While Henry Ford did not invent the moving assembly line—we can thank the meat packing industry for that—he did do a little early day tech transfer when he applied the idea to speed up the mass production of automobiles. The Ford Motor Co. in 2012 celebrated the completion of its 350 millionth car since the company was founded in 1903. Countless applications of the moving assembly line have been deployed in the century since Ford set the idea in motion and revolutionized the industrial manufacturing process.
It is a slightly modified process that brought some sense of order to E&P’s rough and tumble world of making hole and then producing value from it. The shale gale transformed the rig floor into the “factory floor,” where technology has helped transform the drilling process into one that can reliably replicate tasks and production in a systematic way.
The transformation hasn’t stopped there. During a press briefing at this year’s Offshore Technology Conference (OTC) held in Houston, BP demonstrated the myriad ways that technologies from other industries have been gradually adopted by the oil and gas community as key enablers to its success in areas like EOR.
“EOR is doing anything beyond classical reservoir engineering or classical oilfield technologies to increase recovery. It is more than just pressure depletion; it’s using technologies that get more out of the ground,” said John Peak, vice president of BP’s EOR Flagship technology program.
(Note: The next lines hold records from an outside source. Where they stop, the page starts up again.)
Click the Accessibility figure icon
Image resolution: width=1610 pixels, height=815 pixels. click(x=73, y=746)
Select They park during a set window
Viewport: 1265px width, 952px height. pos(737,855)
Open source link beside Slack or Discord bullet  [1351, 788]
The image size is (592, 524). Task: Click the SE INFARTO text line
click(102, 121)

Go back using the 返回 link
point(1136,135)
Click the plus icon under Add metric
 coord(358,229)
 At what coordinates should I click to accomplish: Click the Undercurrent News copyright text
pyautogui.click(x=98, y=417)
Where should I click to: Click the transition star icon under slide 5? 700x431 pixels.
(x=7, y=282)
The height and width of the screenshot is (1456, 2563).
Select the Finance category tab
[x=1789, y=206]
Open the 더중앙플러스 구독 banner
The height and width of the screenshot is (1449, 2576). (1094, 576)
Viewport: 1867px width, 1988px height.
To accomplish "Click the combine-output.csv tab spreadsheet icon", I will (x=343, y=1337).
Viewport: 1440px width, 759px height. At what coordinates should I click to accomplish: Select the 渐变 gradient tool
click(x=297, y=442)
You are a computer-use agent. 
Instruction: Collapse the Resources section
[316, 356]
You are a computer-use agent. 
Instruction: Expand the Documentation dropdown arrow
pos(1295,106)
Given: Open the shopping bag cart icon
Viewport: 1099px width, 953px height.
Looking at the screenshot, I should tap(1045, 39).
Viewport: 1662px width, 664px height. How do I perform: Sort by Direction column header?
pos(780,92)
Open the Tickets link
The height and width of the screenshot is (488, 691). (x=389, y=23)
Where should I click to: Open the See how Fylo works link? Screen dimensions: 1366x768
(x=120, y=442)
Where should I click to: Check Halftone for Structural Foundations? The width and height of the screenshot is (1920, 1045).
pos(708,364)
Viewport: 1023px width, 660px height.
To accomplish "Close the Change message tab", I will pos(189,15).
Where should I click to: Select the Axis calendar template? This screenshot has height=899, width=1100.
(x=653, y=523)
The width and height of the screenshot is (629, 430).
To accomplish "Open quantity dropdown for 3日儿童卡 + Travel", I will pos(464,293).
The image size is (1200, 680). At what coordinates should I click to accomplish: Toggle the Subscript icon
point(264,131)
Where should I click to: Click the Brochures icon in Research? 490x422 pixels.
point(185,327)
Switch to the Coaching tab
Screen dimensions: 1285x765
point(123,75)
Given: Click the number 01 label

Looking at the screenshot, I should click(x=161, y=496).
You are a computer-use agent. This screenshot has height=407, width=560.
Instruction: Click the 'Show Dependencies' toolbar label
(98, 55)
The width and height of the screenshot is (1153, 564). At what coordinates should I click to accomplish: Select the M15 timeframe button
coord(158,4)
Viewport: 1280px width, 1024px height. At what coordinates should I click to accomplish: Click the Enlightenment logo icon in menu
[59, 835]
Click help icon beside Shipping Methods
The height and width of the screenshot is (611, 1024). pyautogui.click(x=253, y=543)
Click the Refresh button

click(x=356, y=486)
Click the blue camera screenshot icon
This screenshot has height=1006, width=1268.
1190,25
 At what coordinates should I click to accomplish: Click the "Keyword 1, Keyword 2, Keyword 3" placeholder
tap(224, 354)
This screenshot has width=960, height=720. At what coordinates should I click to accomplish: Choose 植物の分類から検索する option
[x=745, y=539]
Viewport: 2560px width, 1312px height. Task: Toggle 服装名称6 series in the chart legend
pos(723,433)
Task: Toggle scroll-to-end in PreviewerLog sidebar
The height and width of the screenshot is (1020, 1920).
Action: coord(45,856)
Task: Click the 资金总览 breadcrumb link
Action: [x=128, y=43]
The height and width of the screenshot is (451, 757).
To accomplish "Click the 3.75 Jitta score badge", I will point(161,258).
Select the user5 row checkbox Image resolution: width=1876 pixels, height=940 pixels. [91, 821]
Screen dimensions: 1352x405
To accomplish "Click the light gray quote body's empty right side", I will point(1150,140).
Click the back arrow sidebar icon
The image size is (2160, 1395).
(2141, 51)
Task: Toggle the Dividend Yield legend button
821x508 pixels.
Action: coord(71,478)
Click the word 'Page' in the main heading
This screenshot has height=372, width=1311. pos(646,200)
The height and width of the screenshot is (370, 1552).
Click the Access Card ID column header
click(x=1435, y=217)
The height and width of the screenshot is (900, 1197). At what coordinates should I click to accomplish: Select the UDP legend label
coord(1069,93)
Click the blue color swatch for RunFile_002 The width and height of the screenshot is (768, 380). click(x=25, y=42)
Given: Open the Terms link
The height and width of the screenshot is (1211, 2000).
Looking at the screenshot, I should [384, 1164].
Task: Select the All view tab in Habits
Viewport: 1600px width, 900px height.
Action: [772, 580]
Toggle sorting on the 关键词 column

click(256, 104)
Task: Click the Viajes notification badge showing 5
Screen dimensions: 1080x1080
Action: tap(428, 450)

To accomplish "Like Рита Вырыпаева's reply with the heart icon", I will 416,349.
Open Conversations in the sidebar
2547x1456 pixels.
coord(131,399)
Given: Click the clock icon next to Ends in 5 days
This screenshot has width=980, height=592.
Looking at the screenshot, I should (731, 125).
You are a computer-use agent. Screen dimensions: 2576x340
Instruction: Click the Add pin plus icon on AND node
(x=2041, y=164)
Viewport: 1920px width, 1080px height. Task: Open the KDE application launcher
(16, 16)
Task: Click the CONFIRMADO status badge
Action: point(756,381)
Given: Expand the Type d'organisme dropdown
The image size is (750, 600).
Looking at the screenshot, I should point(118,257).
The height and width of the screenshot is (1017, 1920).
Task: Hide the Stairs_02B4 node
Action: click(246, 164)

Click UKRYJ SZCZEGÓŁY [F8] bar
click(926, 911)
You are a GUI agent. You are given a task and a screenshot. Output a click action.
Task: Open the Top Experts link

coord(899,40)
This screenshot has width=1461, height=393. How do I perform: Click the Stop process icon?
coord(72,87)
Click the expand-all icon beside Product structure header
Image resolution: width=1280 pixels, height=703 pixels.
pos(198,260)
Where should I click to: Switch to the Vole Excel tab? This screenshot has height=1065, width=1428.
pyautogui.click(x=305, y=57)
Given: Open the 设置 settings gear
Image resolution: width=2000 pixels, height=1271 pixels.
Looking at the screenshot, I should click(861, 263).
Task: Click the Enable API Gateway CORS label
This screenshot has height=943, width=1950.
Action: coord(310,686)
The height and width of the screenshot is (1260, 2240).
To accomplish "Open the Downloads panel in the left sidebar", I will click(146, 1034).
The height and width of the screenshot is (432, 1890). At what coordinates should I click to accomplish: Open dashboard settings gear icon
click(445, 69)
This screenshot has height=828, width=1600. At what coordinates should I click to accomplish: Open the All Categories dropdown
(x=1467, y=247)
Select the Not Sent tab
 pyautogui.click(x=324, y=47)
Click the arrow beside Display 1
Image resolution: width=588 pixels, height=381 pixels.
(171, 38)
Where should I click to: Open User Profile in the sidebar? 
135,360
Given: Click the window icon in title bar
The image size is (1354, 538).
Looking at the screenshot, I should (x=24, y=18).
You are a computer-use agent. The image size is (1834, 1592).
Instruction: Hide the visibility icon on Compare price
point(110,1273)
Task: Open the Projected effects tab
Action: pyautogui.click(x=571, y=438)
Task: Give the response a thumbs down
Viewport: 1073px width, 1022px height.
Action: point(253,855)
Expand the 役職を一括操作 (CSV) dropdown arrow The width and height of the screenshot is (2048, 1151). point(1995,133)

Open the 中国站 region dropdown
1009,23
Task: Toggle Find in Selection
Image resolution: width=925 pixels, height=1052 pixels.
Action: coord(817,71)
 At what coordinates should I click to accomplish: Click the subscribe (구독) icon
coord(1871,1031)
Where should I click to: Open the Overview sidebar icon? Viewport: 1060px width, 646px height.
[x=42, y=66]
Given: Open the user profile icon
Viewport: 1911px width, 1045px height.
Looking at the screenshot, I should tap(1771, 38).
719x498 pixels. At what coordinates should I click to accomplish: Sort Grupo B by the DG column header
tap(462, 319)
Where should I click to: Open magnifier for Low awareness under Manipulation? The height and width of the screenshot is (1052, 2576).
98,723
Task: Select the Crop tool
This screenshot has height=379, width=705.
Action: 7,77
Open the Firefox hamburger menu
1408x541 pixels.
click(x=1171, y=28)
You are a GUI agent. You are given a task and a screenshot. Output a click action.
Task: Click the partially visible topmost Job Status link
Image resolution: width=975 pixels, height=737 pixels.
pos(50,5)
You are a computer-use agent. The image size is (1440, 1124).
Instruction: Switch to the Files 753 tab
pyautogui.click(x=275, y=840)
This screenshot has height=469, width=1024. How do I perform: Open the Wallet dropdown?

To accomplish that goal, he noted that the company concentrates its efforts on “at-scale, cost-effective technologies” with great success. Peak cited the company’s Ula platform in the Norwegian sector of the North Sea as one example of this success, “with nearly 100% of [oil] production associated with our [Designer] gas EOR system.”
Before new EOR technologies are deployed in the field, they undergo rigorous testing in the company’s laboratory outside of London. There, core samples are subjected to coreflooding. Recently a new robotic system was created; it combined automated testing techniques in the pharmaceutical industry with BP's expertise in coreflooding. The Automated Coreflooding System is the world’s first robotic coreflooding system and “enables multiple core floods to be conducted 24 hours a day, seven days a week,” Peak said.
The system allows more rapid screening and optimization of EOR technologies by enabling hundreds of tests to be performed each year rather than dozens as in the past, the company said in a release. It is viewed as a key tool to help achieve the goal of reducing development and testing time by at least 50%.
The robotic coreflooding system is operated by the same team that developed LoSal EOR, the company’s reduced salinity waterflooding technology. More than 45 coreflood tests were performed in validating the LoSal EOR effect before field trials in Alaska, the release said.
Step-by-step, station-by-station, the modification and application of Ford’s idea of mass manufacture has helped many industries, including the one that literally provides the fuel to keep Mr. Ford’s cars moving on down the road.